_REQUIREMENT_
Offset the coordinates in the answers by 14, adding it to every number, and rewrite everything from the line containing "Task: Tap the cellular signal bars icon" down to the line containing "click(794, 20)", requests included. Leave all other lines out.

------------------------------------------------------------------------

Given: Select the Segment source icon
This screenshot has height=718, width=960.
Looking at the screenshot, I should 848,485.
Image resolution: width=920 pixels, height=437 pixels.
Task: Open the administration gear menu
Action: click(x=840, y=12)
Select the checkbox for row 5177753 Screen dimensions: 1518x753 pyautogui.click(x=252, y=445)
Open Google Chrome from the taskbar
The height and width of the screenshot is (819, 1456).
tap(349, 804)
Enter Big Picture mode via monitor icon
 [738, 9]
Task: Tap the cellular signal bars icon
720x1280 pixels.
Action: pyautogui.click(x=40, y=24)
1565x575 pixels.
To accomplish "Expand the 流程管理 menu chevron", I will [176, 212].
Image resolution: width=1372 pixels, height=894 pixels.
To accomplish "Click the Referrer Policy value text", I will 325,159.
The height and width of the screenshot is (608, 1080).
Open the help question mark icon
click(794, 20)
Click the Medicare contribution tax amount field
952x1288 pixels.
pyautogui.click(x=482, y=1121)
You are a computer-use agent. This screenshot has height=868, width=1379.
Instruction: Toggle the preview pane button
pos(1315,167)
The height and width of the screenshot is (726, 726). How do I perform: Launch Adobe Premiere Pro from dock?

------------------------------------------------------------------------

_SOLUTION FOR THIS EXERCISE_
Task: Tap the cellular signal bars icon
720x1280 pixels.
Action: pyautogui.click(x=54, y=38)
1565x575 pixels.
To accomplish "Expand the 流程管理 menu chevron", I will [190, 226].
Image resolution: width=1372 pixels, height=894 pixels.
To accomplish "Click the Referrer Policy value text", I will 339,173.
The height and width of the screenshot is (608, 1080).
Open the help question mark icon
click(808, 34)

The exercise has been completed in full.